— begin Text provided —

After installing the coil-overs, we corner-weighted the car on our Intercomp SW777RFX Wireless Professional Scale System, then aligned the car with a fairly conservative dual-duty alignment: Up front we dialed in 2.5 degrees of negative camber and 1/16 inch of total toe-out, while in the rear we hit 1.75 degrees of negative camber and 1/16 in of total toe-in. We set the car to half an inch of positive rake, with the front ride height measuring 4.5 inches at the pinch weld or 27.25 inches at the fender lip. We adjusted all four shocks to seven clicks out, theoretically the middle of their adjustment range. And for those playing along at home, that weight is with 160 pounds of sandbags in the driver's seat. 

Is this the “right” alignment for our Cayman? Almost certainly not: As we’ve said in the past, the right way to determine your alignment settings is to test, and we found recommendations for this chassis all over the map online. We’ll call this a solid baseline, then test and iterate from here as we continue developing the car. Oh, and huge shoutout to Öhlins for putting the damping adjusters on the bottom of each shock, where they’re easy to get to without disassembling the interior every time we want to make a change.

Track Testing

Parts installed, there was only one thing left to do: Drive it! We threw our camera gear into the frunk and drove the Cayman straight to the FIRM for a track day, eager to see if we’d be any faster with the fancy shocks.

But remember, this is a street car, so our first test happened long before we arrived at the track. Halfway through the 80-mile drive, we turned to each other and blurted out, “Hey, we forgot to see if it rides any better!”

That’s probably the best endorsement we could write of the Öhlins street manners: They don’t feel like coil-overs. In fact, they barely feel like anything has changed. We’d call it a slightly stiffer ride that’s far better controlled, without the head-hitting-the-ceiling moments over big bumps that we’ve experienced with other systems. NVH is completely unchanged, even with those camber plates. We figured we’d have to make some compromises, but if anything the car rides better with the new setup. We even took our mother-in-law for a ride to confirm it just feels like a normal car.

— end Text provided —
— begin Supplied data —

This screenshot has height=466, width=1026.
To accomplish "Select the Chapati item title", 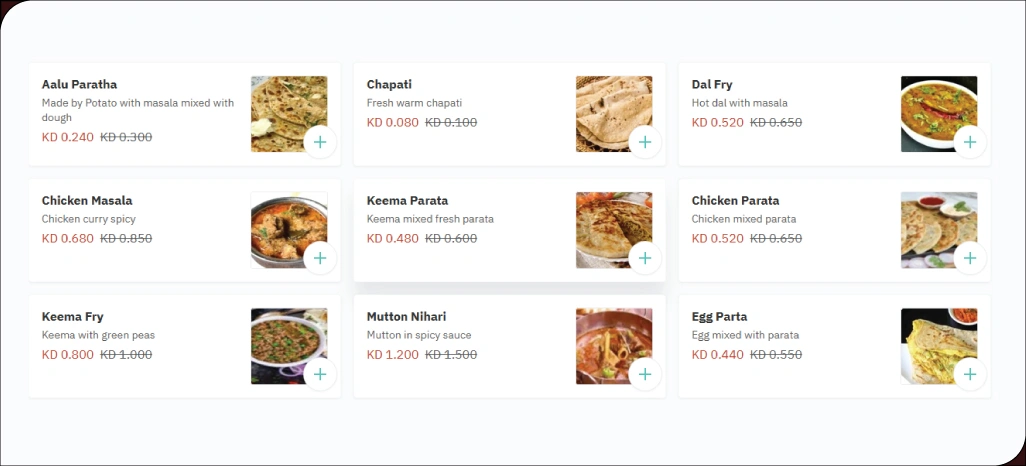I will point(389,85).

— end Supplied data —

» **Exercise task**
Can you continue the Cayman coil-over article from its final sentence?

» **Output for this task**
But then we arrived at the track, threw our helmet on, and tested the other side of this equation: Track manners. Had we made our car any faster?

According to the stopwatch, not really: Our best time moved from a 1:22.85 to a 1:22.84, or a mere hundredth of a second faster. But that stopwatch doesn’t tell anywhere near the full story, so we’ll go to our VBOX data system for the real info.

Parts delays, track closures, hurricanes and magazine production schedules all conspired to add six months of time between these two tests. The FIRM’s back half–including Turns 5 and 6–was closed for months due an FAA dispute, too, and our data has shown they’ve slowed down considerably after reopening. The weather was six months warmer, too, switching from a comfortable January to a sweltering Florida summer, and we could see that in the data as both a loss of power and a rapid overheating of our Michelin Pilot Sport 4S tires.

So in summary, our Cayman wasn’t any faster: But it was exactly as quick under much slower circumstances.

And digging into the data, the reason for this increased speed was faster times through the FIRM’s most dynamic sections, including the high-speed, high-risk kink that rewards a well-controlled, predictable chassis, as well as Turn 5 immediately after it. We made up considerable time under braking, too, since we weren’t balancing a nervous chassis on the way into every corner. That’s despite drastically reducing the amount of toe-in in the rear.

Oh, and did we mention the consistency? Before we had to work hard–and get lucky–to get a fast lap. Now, though, we could click off repeatable times without taking changes–at least until the brakes and tires melted.

Conclusion

Bottom line: The Öhlins setup made our car faster–and way more fun to drive. So we pulled off track, threw our helmet back in the frunk, and cruised home with the a/c blasting.

Rather than use the radio, though, we talked about the next steps for our Cayman. The stability control was still incredibly intrusive (and impossible to turn off), and the brakes just weren’t up to the abuse we were subjecting them to. Plus, is it really a Project Car if we leave it on the stock wheels? We’ll address these issues—and more—in future updates.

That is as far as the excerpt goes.